*Provided records*.
□ □ □ □ □ □ □

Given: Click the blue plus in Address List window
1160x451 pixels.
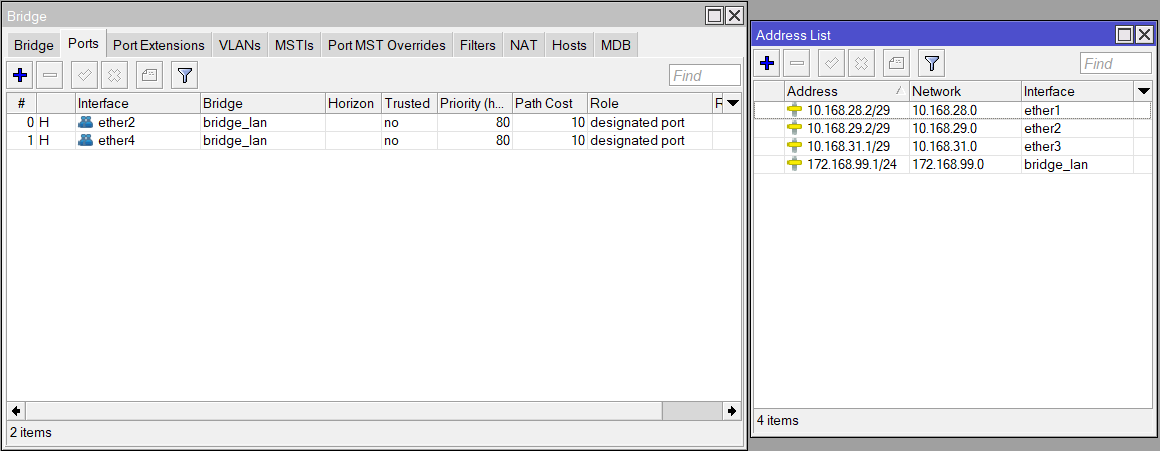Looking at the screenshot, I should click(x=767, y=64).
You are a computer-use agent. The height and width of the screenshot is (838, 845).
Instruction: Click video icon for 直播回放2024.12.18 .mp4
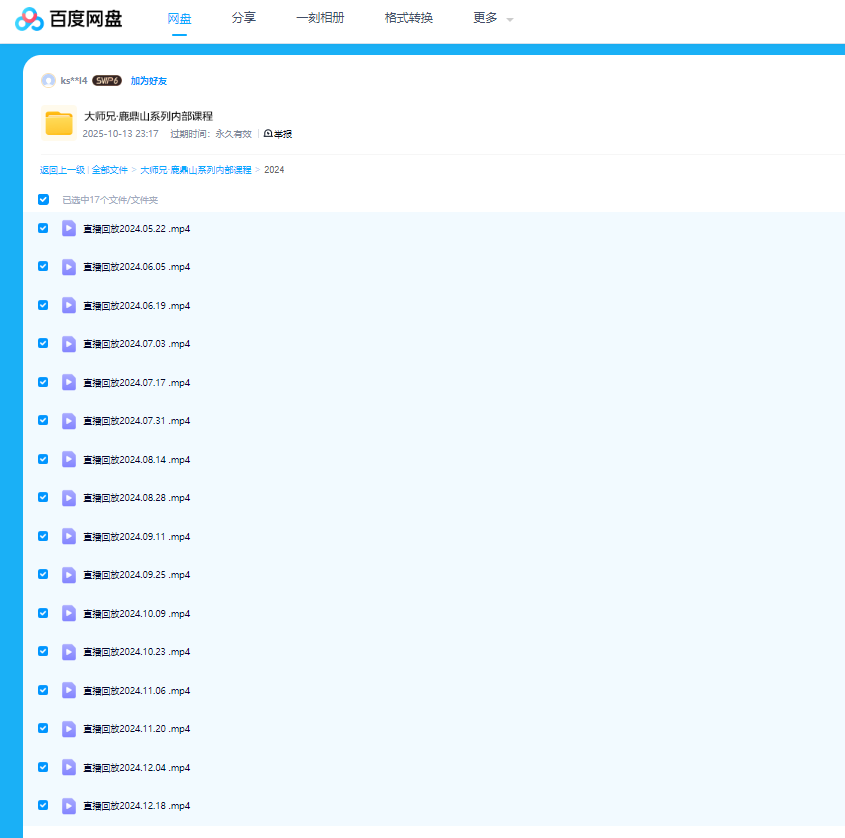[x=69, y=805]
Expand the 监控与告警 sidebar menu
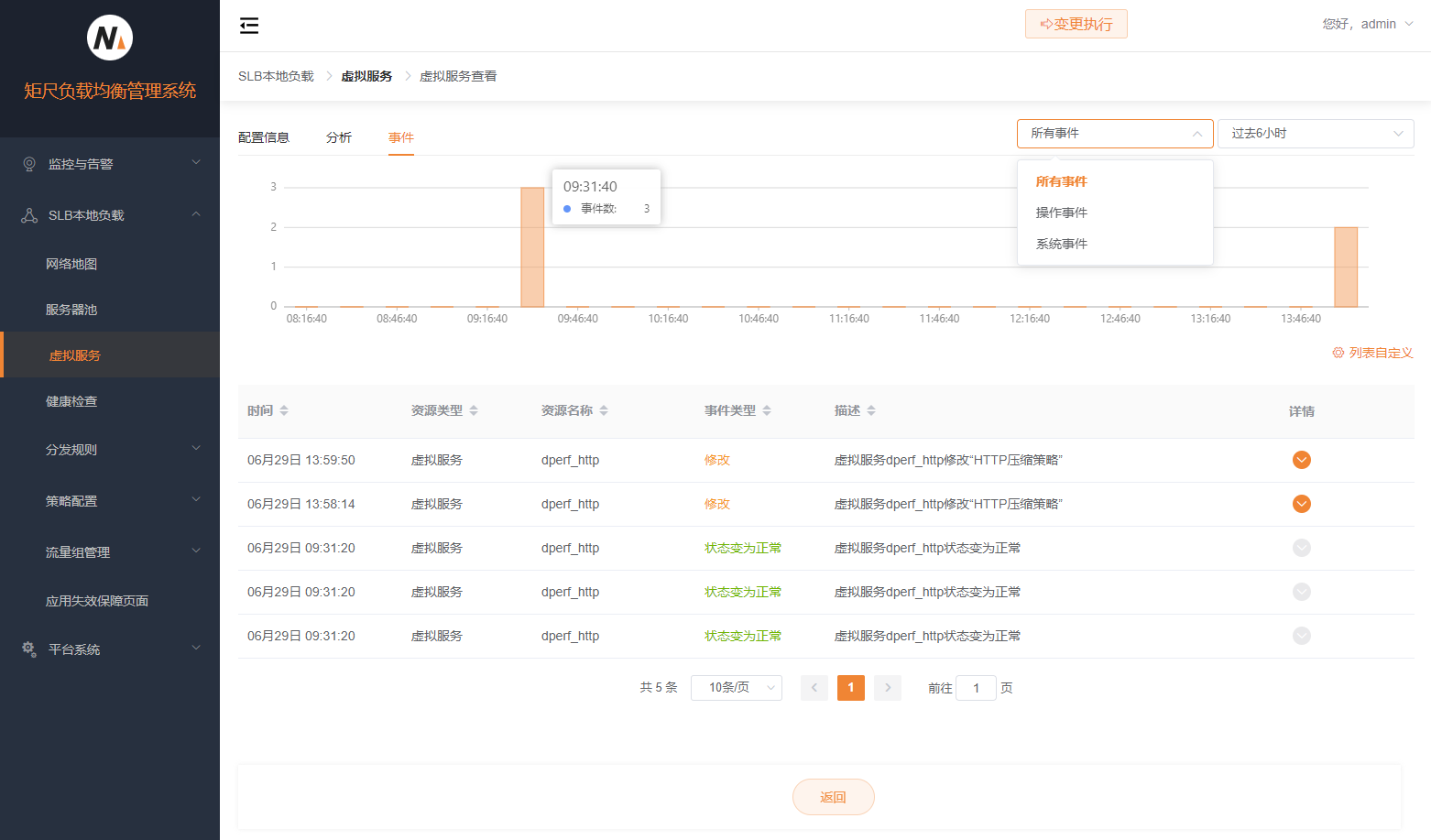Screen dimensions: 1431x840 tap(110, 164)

□ □ □ □ □ □ □

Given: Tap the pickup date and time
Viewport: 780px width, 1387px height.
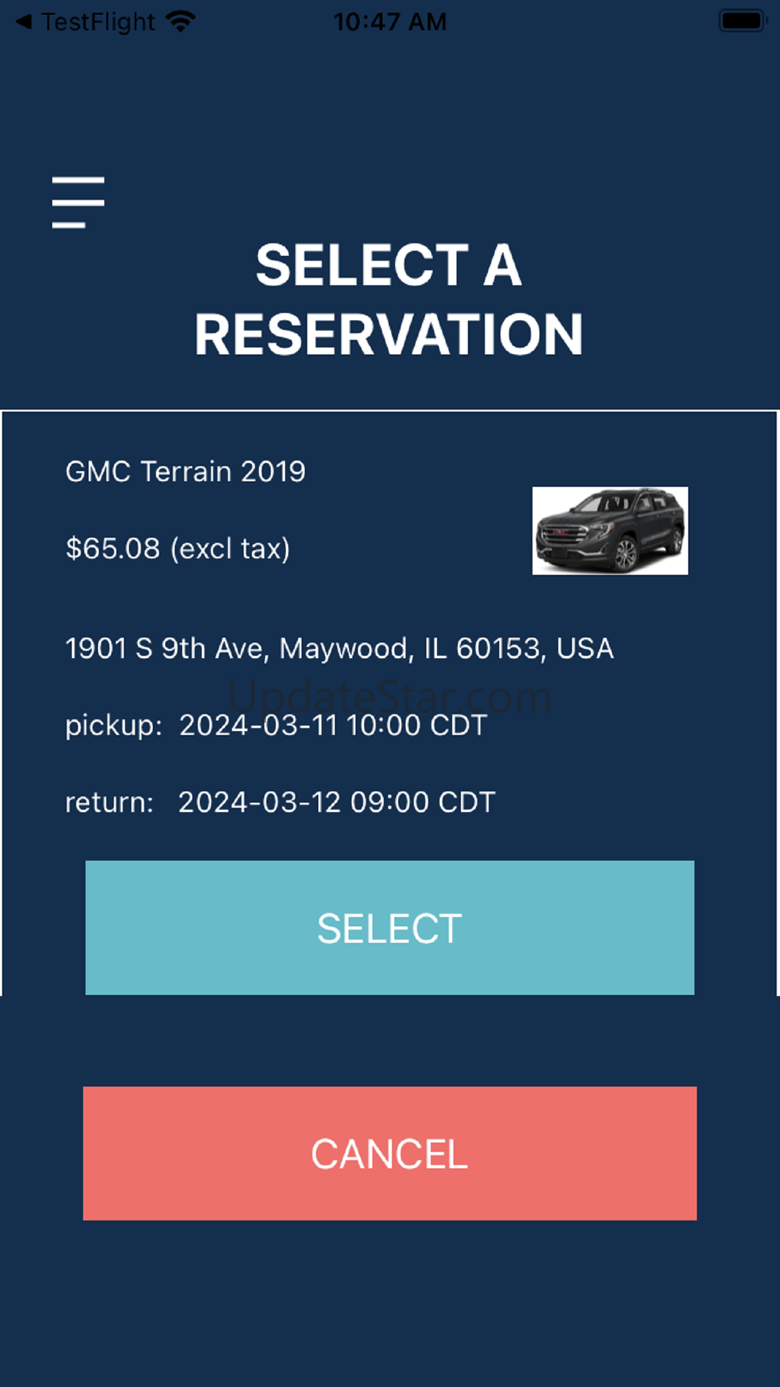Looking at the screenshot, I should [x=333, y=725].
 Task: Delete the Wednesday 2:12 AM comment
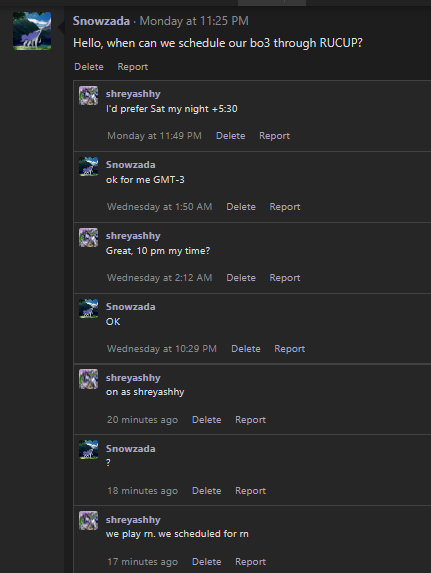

□ □ □ □ □ □ □

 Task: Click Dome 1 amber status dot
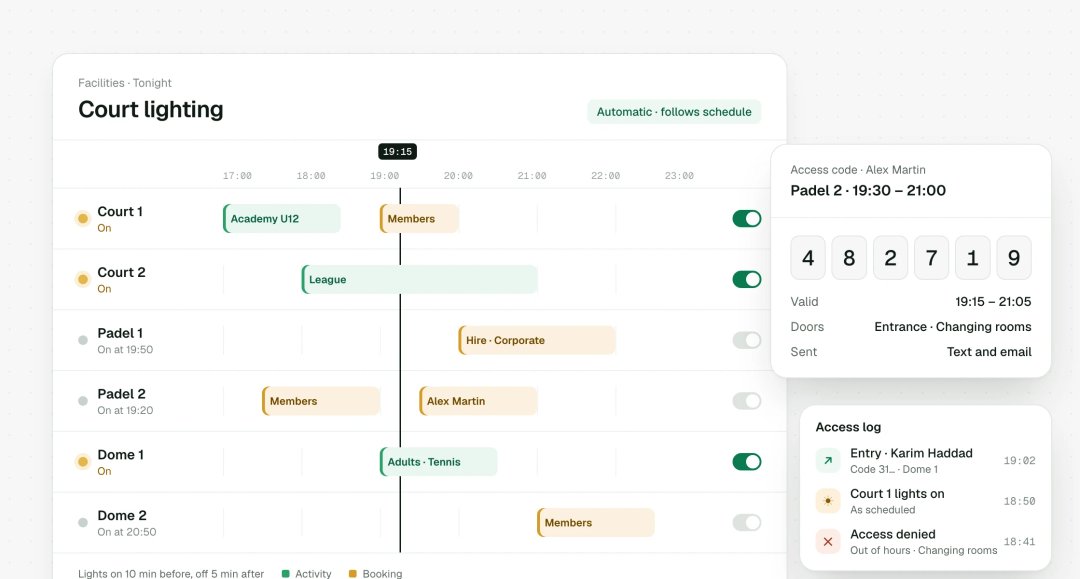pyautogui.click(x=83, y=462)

□ □ □ □ □ □ □

*What to produce*. Go back to the lines above and output, exactly as they stand, the ones from the line containing "Viewport: 780px width, 1387px height." to the line containing "Task: Delete the Wednesday 2:12 AM comment". Leave all pictures behind.

*Exercise answer*.
Viewport: 780px width, 1387px height.
Looking at the screenshot, I should [x=333, y=725].
 Task: Delete the Wednesday 2:12 AM comment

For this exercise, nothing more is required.